To me, these questions seem to miss the point. My crisis of femininity has not been a crisis of labels, but a crisis of identity. It has little to do with what I am going to call myself, and much more to do with how I understand and accept myself. At the heart of it lies a fundamental realization that the traditional femininity which I had been hoping, praying and striving for is out of reach, that beckons to me from the other side of a metaphysical divide laid down at the dawn of history, and that there is no way of reclaiming it. It doesn't matter whether I called myself “queer” or use some sort of politically correct, Catholic-ghetto circumlocution like “person struggling with GID,” (Gender Identity Disorder) the fact is, one way or another, my femininity is atypical and it is never going to be normal.
Of course that still leaves the question of where my kids fit in. When I realized that I'd been deluding myself about the prospects for a perfect and resplendent ideal Catholic womanhood, this left me in a state of profound insecurity about my identity as a mother. It didn't help that at the time, as part of my research, I was reading a number of articles about GID, many of them offering advice on what parents should do to make sure that their kids don't turn out gay. Basically, the advice tended to amount to “model traditional gender roles and encourage your kids to conform to them.” Was I going to harm my kids if I failed to do this? Would my love of Iron Maiden, my penchant for androcentric Greco-Roman philosophies, my dislike of icky feminine emotionalism, my indifference to sartorial fashion, and my cluelessness about feminine social politics condemn my kids to certain gaydom? How was I supposed to build their feminine confidence if I was lacking in feminine confidence myself?

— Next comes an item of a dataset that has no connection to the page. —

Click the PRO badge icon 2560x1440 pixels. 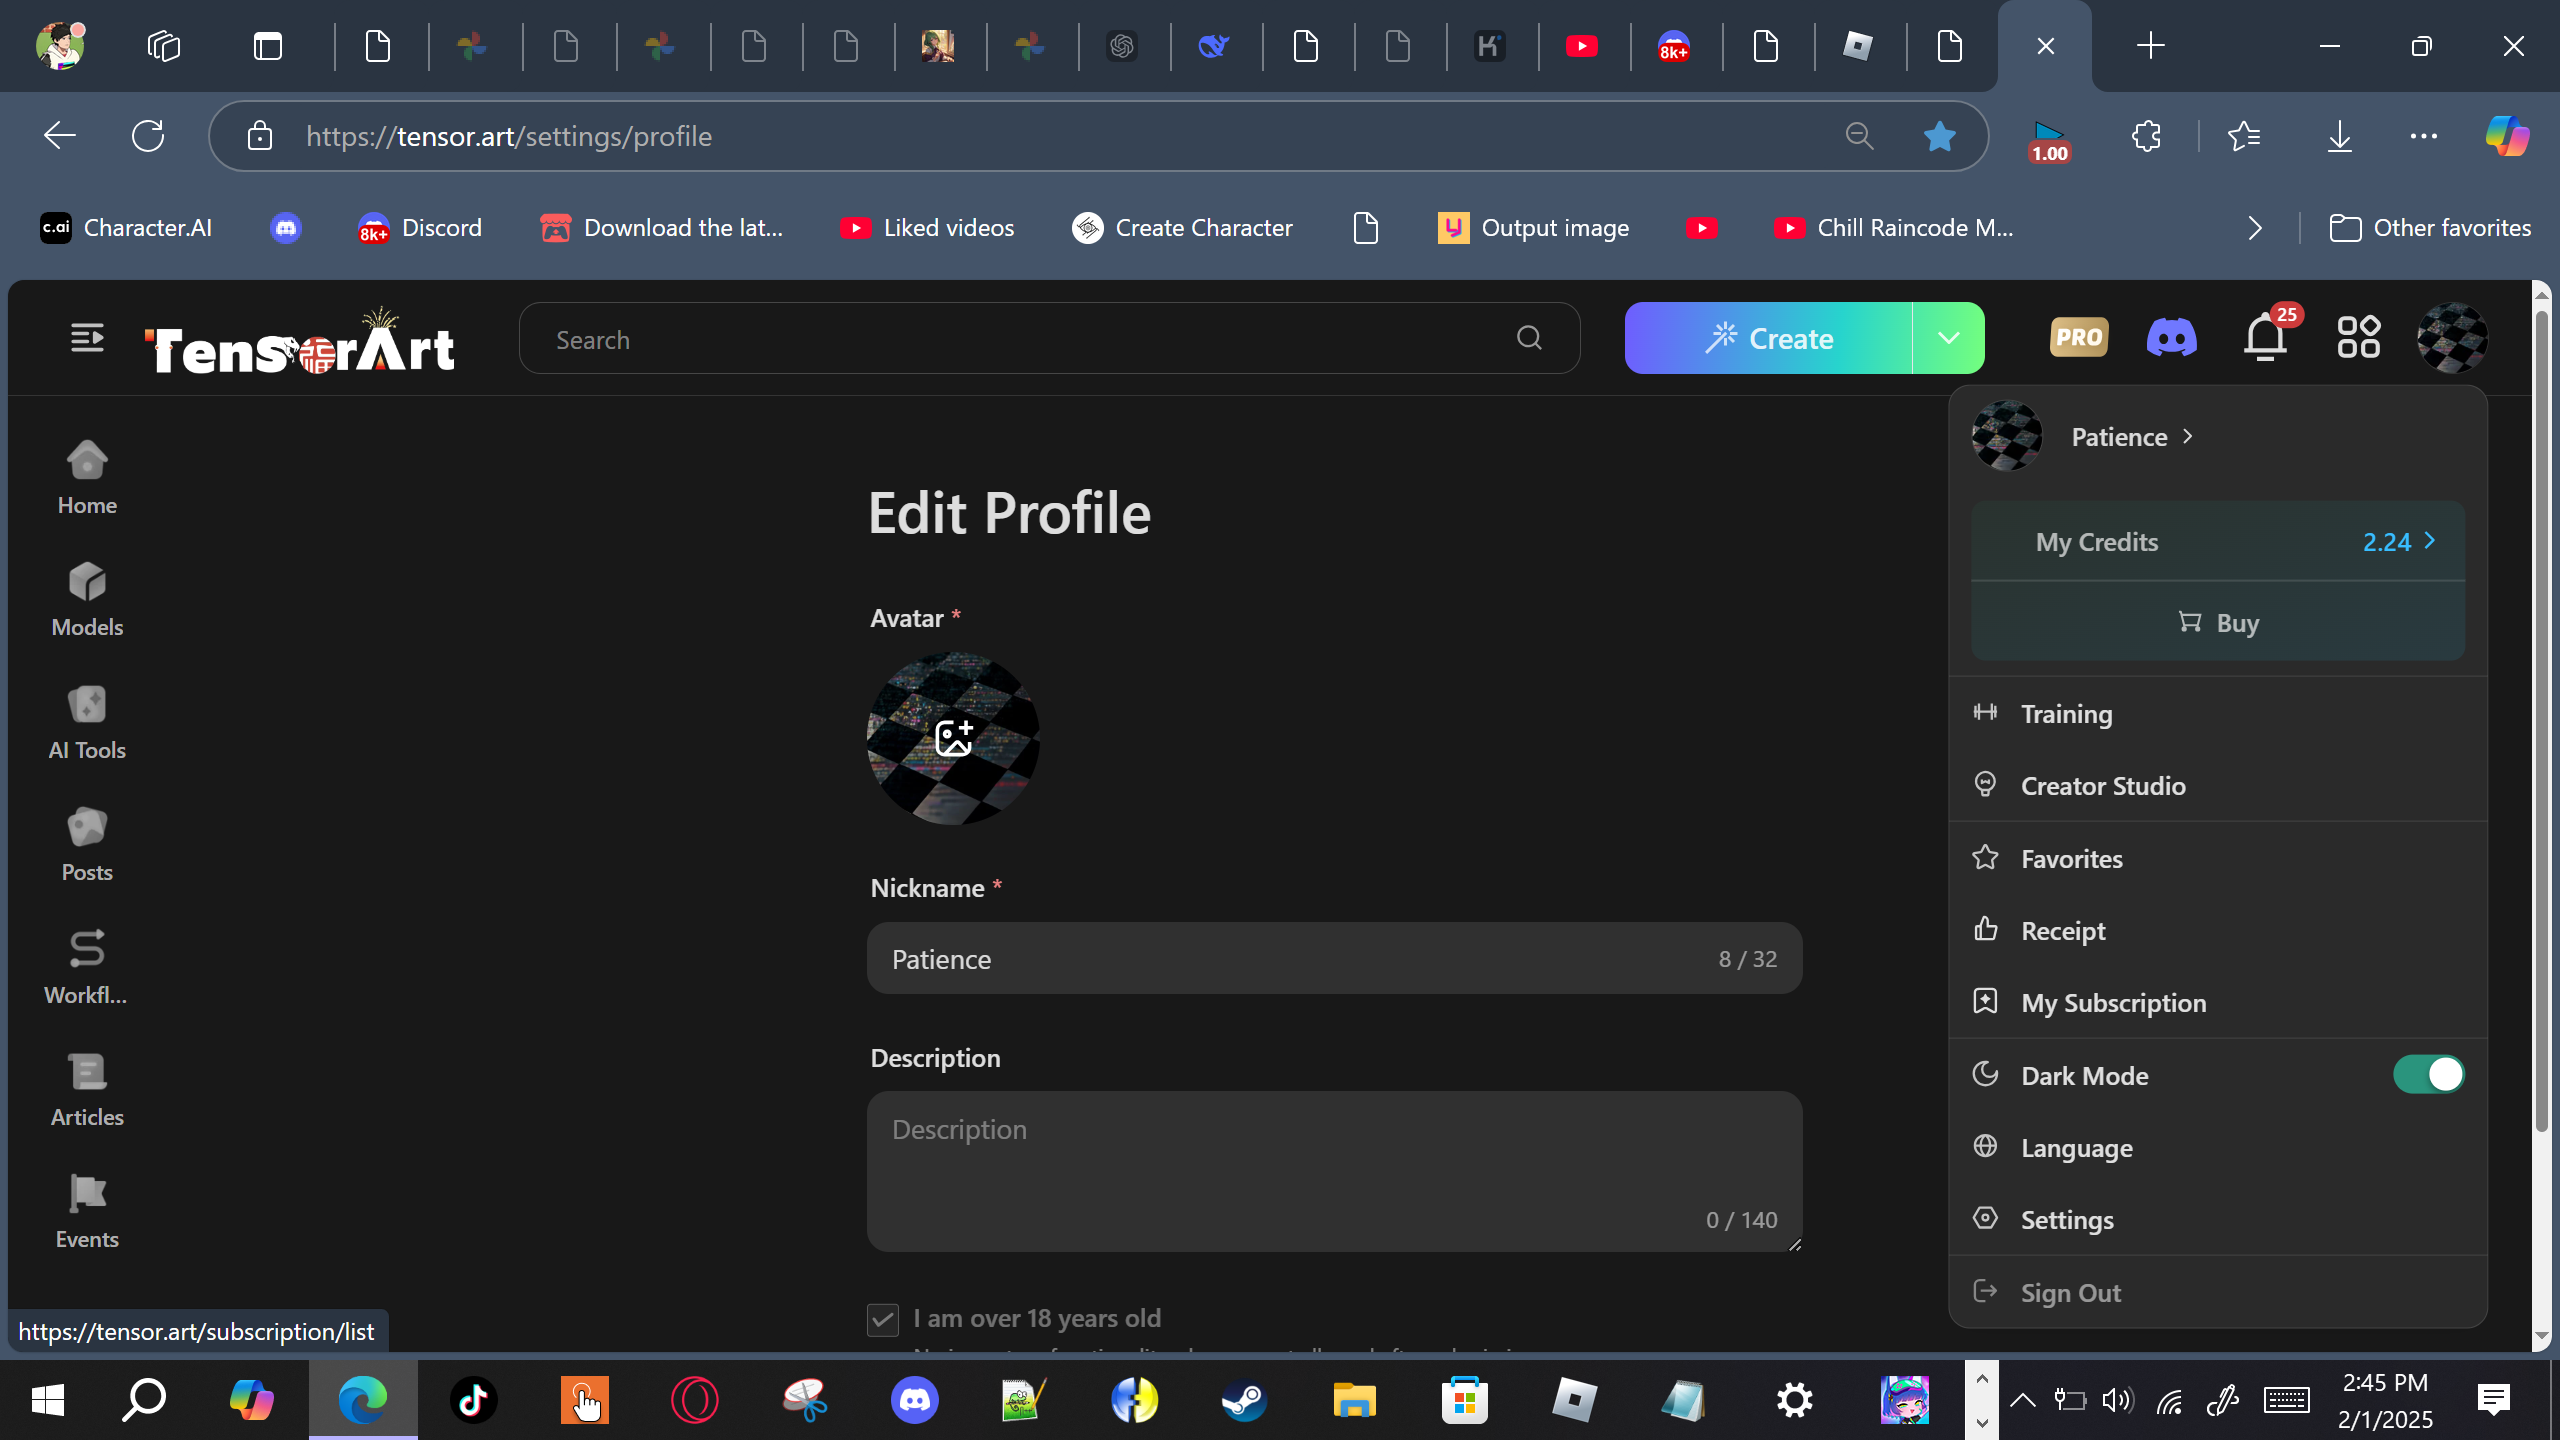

This actually really bothered me. I got seriously wound up inside, and spent several black days staring into the pit of darkness, wrestling with self-hatred, beating myself up, wondering if somehow I had taken the wrong road when I got married. Perhaps my femininity was just too broken and useless for motherhood. Perhaps I really was narcissistic and immature and incapable of relating properly to men and women, and maybe I was totally unsuited for the role of mother. Looking back, it sounds stupid, but I think that there was a lot of internalized homophobia that I'd been storing up in my heart over the years, and it all came bubbling up in a mad gush of self-loathing when I opened up that little Black Box of shame and self-doubt.

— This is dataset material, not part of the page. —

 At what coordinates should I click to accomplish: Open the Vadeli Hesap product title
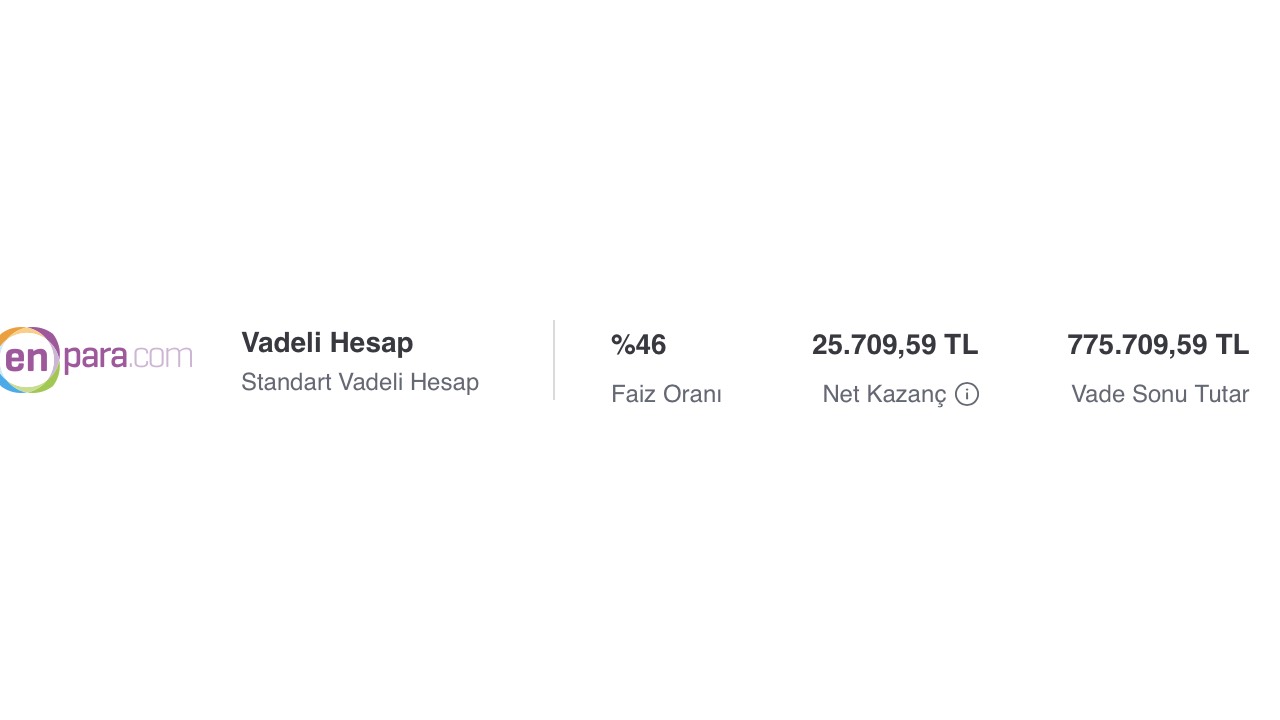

I briefly entertained the notion that I ought to just shut the box, go back to putting a good face on it, and try my best to keep up appearances for the sake of the kids. But I remembered something that my spiritual director said a long time ago, when a friend asked about how to be a good moral role-model. He said “Be authentic.” Children are very perceptive, and the qualities which their parents pretend to have in order to set a good example are usually the qualities which kids, later in the life, come to despise as hypocritical bullshit. I could already see the beginnings of this. My attempts to really plump for traditional femininity, to insist that it was great and fulfilling had not caused my daughters to become enthusiastic about being girls. On the contrary, it had started to sow the seeds of resentment towards their feminine identities.

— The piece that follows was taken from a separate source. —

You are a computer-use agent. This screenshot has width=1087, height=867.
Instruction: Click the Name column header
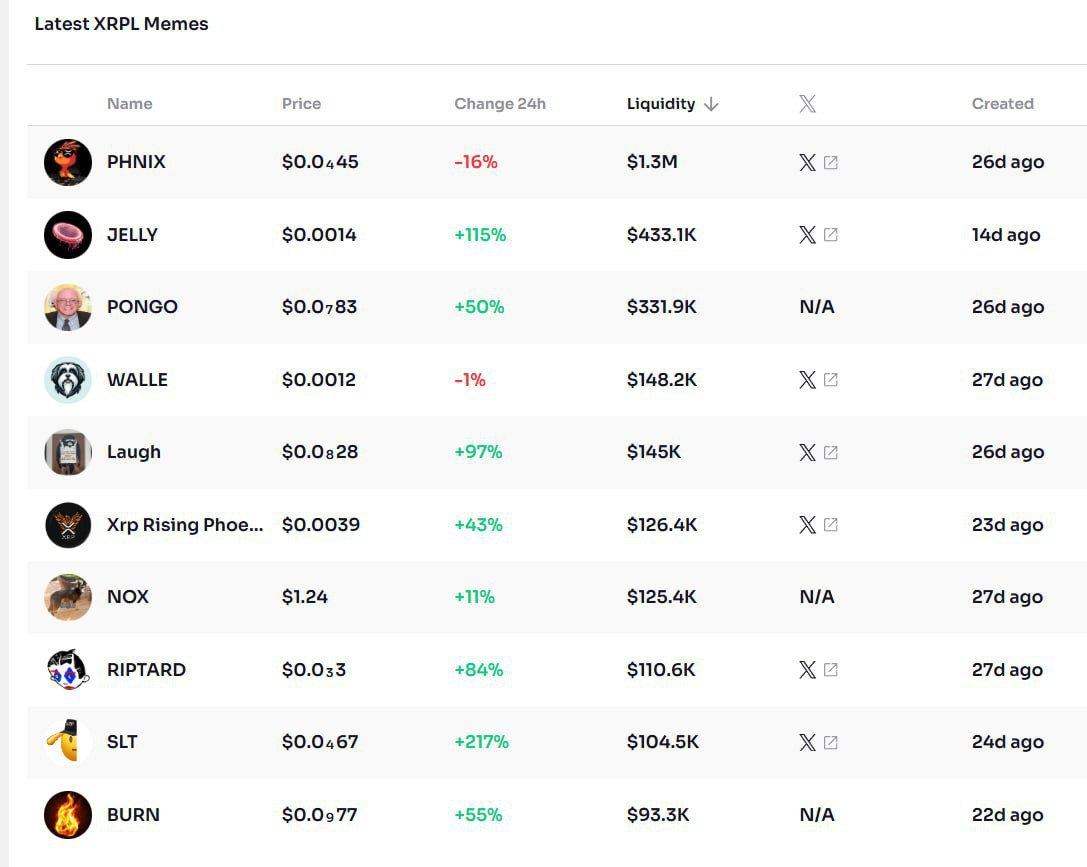coord(129,103)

When I accepted that I'm queer this had two effects on my mothering. First, I realized that there were elements of femininity that I simply wasn't going to be able to teach to my children. I can't teach them to have social grace, to be elegant, empathetic, well-dressed, sensitive, socially perceptive community builders. Realizing this made me much more open to the idea that I can't be everything for my kids, that mothering is not a one-woman job. I prayed for God to help me to find other women who would also be role models for my little girls, who would teach them the things that I couldn't teach them, and who would help them to fully realize their own authentic femininity.
Secondly, I realized that I would do my children a much greater service by modeling my real femininity for them than I would by trying to model someone else's ideal of the feminine. The only problem was, I didn't know what my authentic femininity looked like. Having put aside the simulacrum of womanhood that I had been using to prop up my straight identity for so many years I was left with a vacuum. I had been created woman, genuinely, authentically feminine from the womb. But I was also queer. What did it mean?